We will now continue modeling data with logistic regression using nfl_wp.csv to analyze win percentages as a
function of multiple variables. The dataset includes
game_id
; season
; label_win
, which
is a binary (0 or 1) indicator on whether the possessing team won the
game; score_differential
, which is the current score
differential between the team in possession and the team on defense;
posteam_spread
, which is the +- spread for the possessing
team prior to the game start, yardline_100
;
down
; and ydstogo
.
nfl_wp = read.csv('data/nfl_wp.csv')
set.seed(42)
#get unique games
unique_game_ids <- unique(nfl_wp$game_id)
# randomly sample 80% of the game ids for training, rounding down to nearest integer
train_game_ids <- sample(unique_game_ids, size = floor(0.8 * length(unique_game_ids)))

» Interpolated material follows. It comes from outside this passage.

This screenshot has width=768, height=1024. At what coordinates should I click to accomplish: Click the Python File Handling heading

#filter for train and test
nfl_train <- nfl_wp %>% filter(game_id %in% train_game_ids)
nfl_test <- nfl_wp %>% filter(!(game_id %in% train_game_ids))
Next, do some exploratory data analysis (EDA) to understand the
data. First, plot a histogram of score_differential
to show
the distribution of the variable. Then, make a separate data table
grouped by game and select the first instance of
posteam_spread
so that we have only one per game. Plot the
distribution of this variable.
Then fit a logistic model called diff_model
using
glm
to predict label_win
based on
score_differential
. Call the model after you fit it to see
the coefficients and then add its predictions to the dataset.

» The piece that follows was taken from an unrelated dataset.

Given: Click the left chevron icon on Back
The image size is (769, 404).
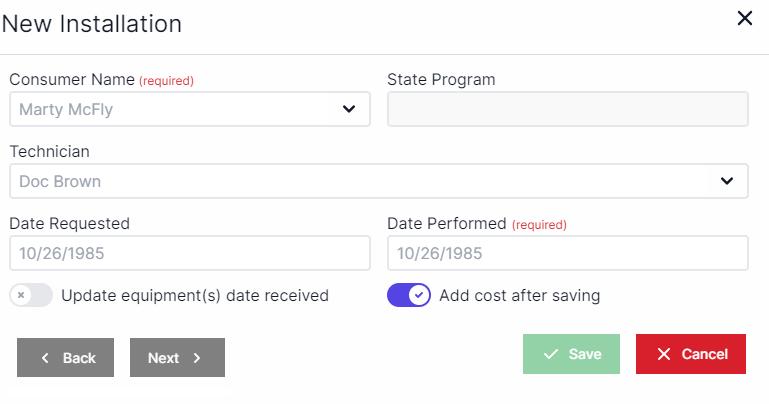Looking at the screenshot, I should 45,358.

Repeat step 3 but predicting with posteam_spread
instead.
Now, plot the predicted probabilities of winning based on the two
models you created in steps 3 and 4. Put the predictor variable on the
x-axis and the predicted win probability on the y axis. Color the points
by the label_win variable using as.factor()
. Which variable
seems to predict better?
Finally, let’s make a model to account for both variables. Name
your model spread_diff_model
and follow the previous steps
to obtain predictions and plot the data as a function of score
differential (since this variable is more continuous than spread as we
saw with our histogram). How does this model compare to the previous
two?
Let’s test all of our models. Use predict()
on the
test data with the previously created models, then add them to the test
dataset. Then, run the following code below to convert from win
probability to a predicted win or loss and then calculate the accuracy.

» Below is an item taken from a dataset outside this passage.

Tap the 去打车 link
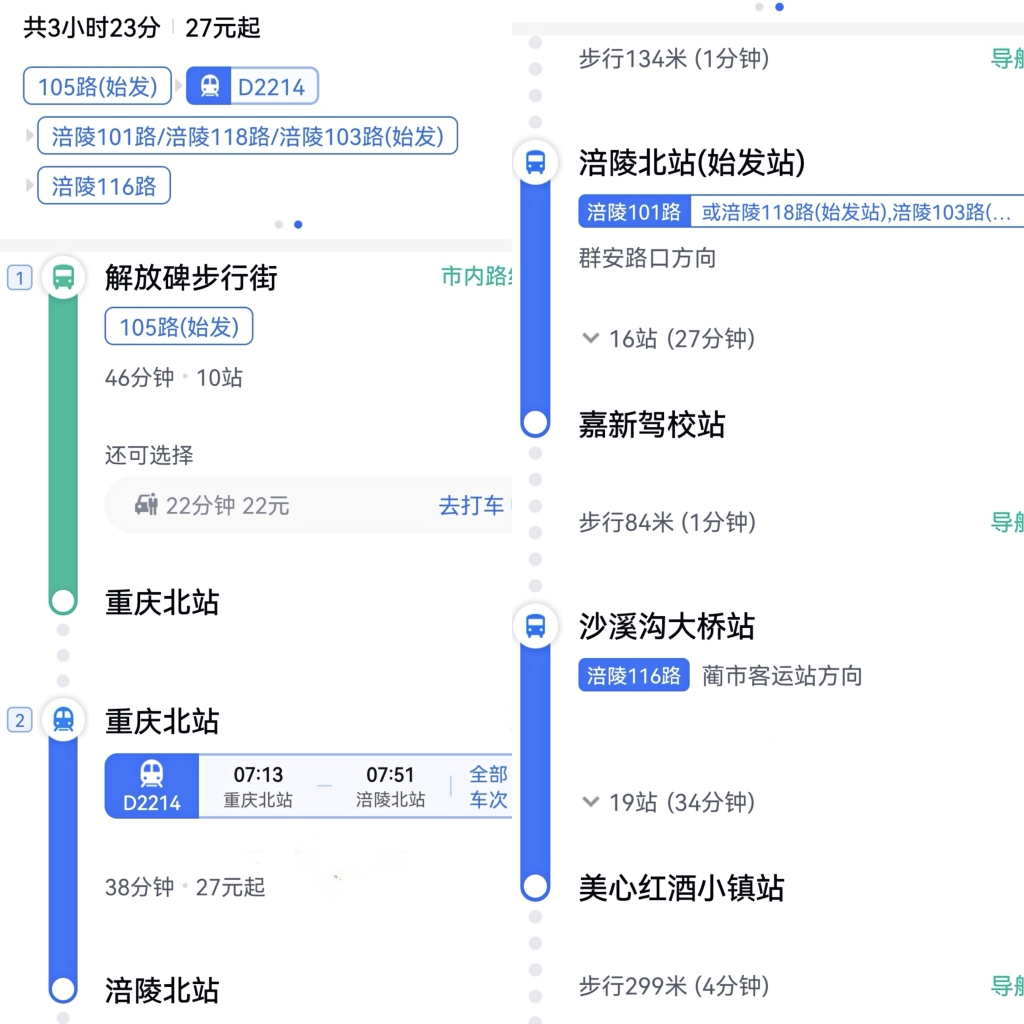 tap(471, 505)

Print your results. Which model ended up being the best?
#set win = >=0.5 win probability, loss otherwise
nfl_test <- nfl_test %>%
mutate(
diff_pred_label = ifelse(diff_pred_prob >= 0.5, 1, 0),
spread_pred_label = ifelse(spread_pred_prob >= 0.5, 1, 0),
spread_diff_pred_label = ifelse(spread_diff_pred_prob >= 0.5, 1, 0)
)
#calculate accuracy as being the proportion of correct predictions
accuracy <- function(actual, predicted) {
mean(actual == predicted)
}
#apply to all three models
acc_diff <- accuracy(nfl_test$label_win, nfl_test$diff_pred_label)
acc_spread <- accuracy(nfl_test$label_win, nfl_test$spread_pred_label)
acc_both <- accuracy(nfl_test$label_win, nfl_test$spread_diff_pred_label)
Challenge: Can you make an even better model with the other variables in the dataset or with numerical transformations to variables? Additionally, feel free to explore other metrics for out-of-sample performance, such as log-loss or AUC!